■ **Work required**
Convert the items from the line containing "This screenshot has height=452, width=800." through the end of the items into a Markdown table with the columns Row and Line, giving each line a row number and skipping blank lines. Leave the pictures out of the table.
+--
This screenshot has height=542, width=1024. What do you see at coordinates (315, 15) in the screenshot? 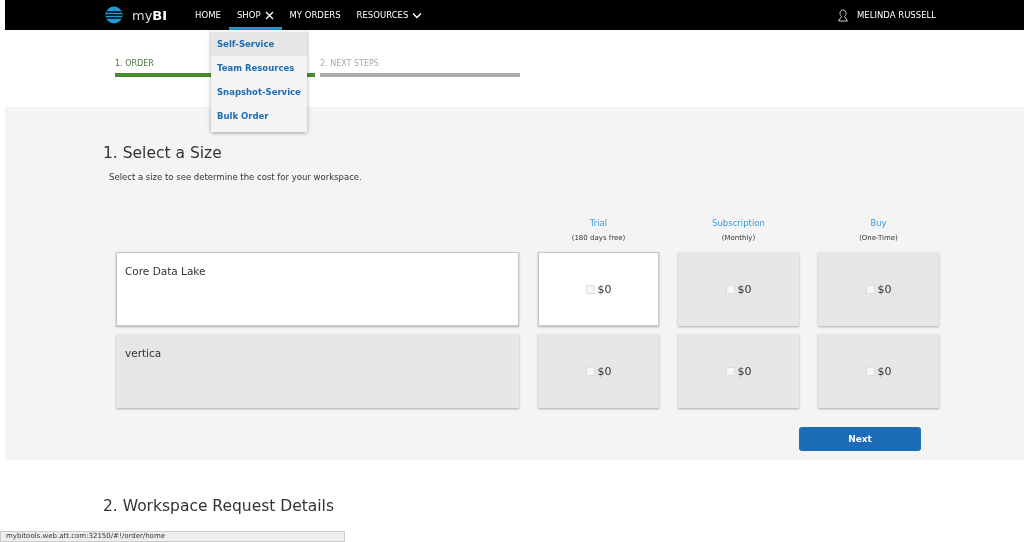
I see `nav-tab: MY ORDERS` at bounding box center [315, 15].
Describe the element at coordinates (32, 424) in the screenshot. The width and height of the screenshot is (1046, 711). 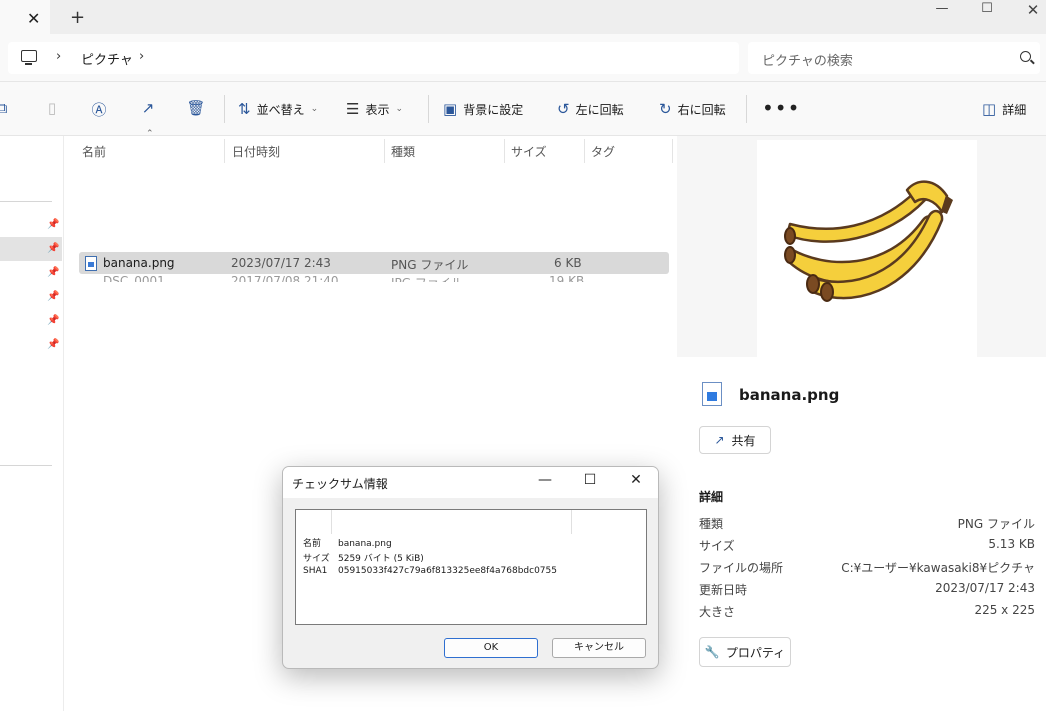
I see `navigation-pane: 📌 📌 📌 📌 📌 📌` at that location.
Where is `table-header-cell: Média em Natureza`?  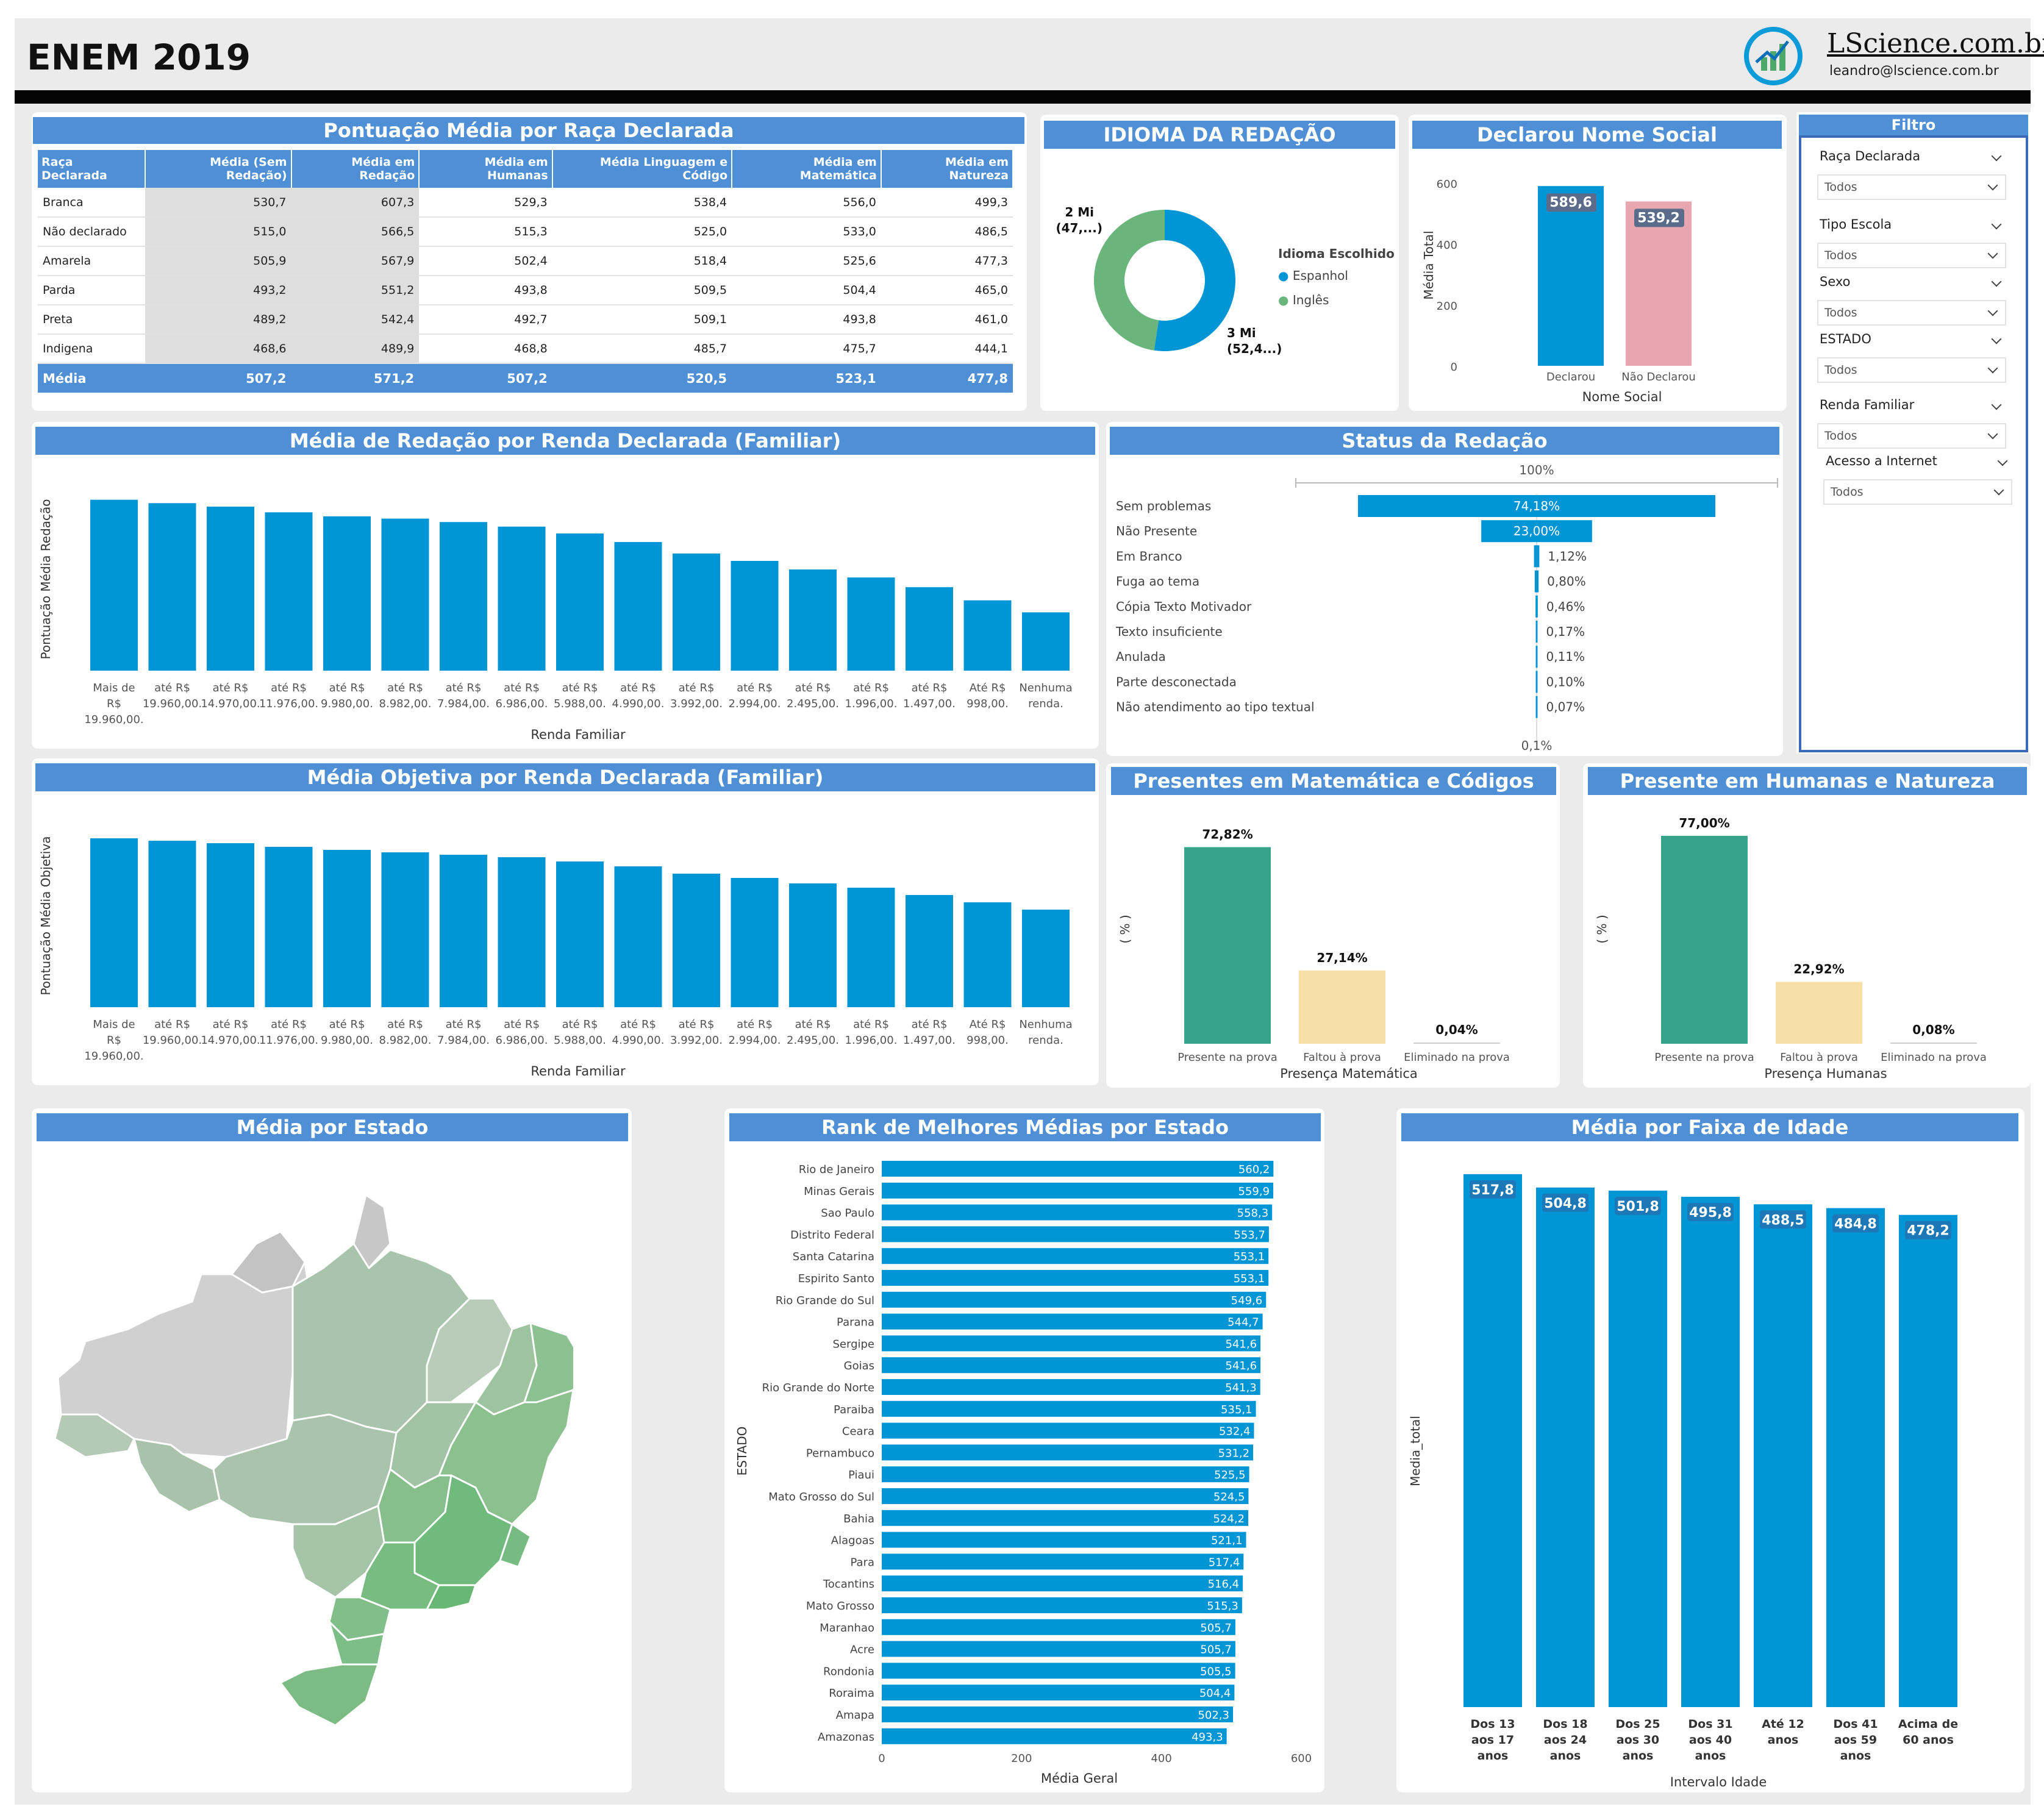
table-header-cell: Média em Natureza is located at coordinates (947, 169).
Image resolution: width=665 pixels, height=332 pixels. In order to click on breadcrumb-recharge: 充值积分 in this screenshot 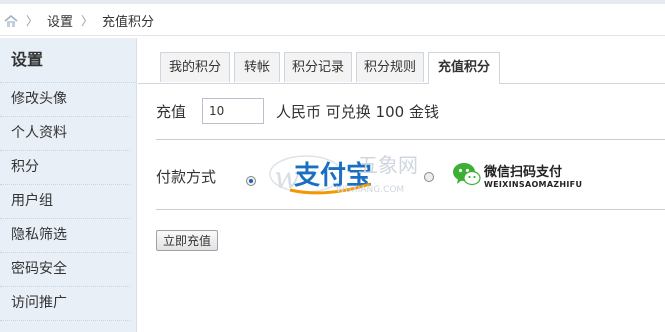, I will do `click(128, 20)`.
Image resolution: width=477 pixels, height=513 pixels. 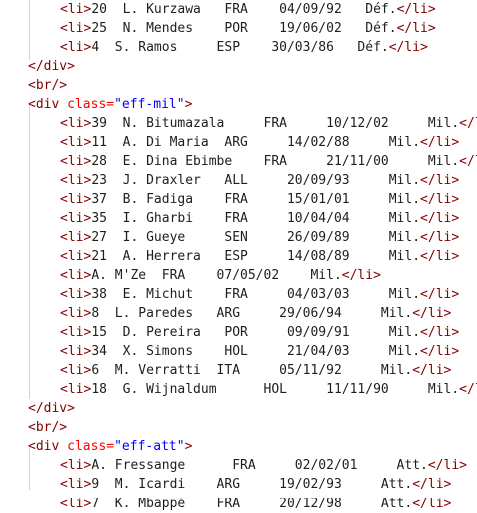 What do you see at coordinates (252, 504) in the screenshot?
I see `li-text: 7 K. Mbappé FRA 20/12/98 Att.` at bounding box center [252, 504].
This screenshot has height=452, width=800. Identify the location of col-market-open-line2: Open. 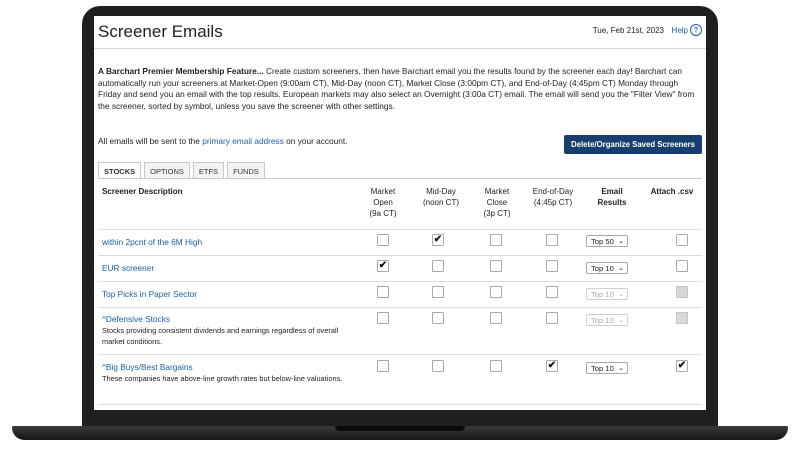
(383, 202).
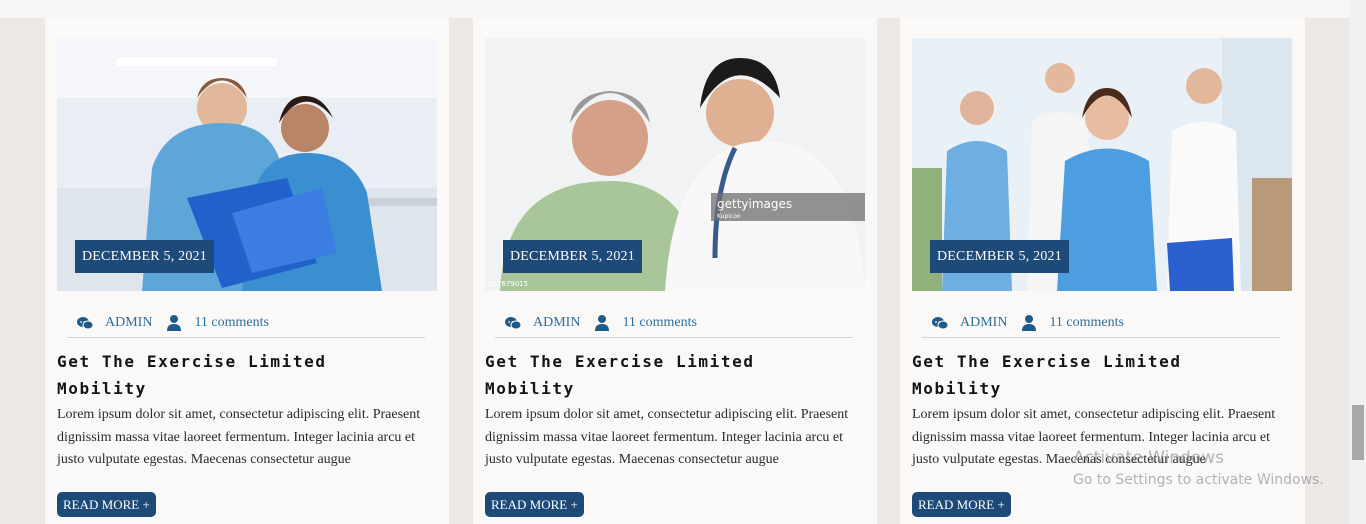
+--
■ **Task solution**
| Row | Line |
|---|---|
| 1 | This screenshot has height=452, width=800. Identify the location of col-market-open-line2: Open.  |
| 2 | (383, 202). |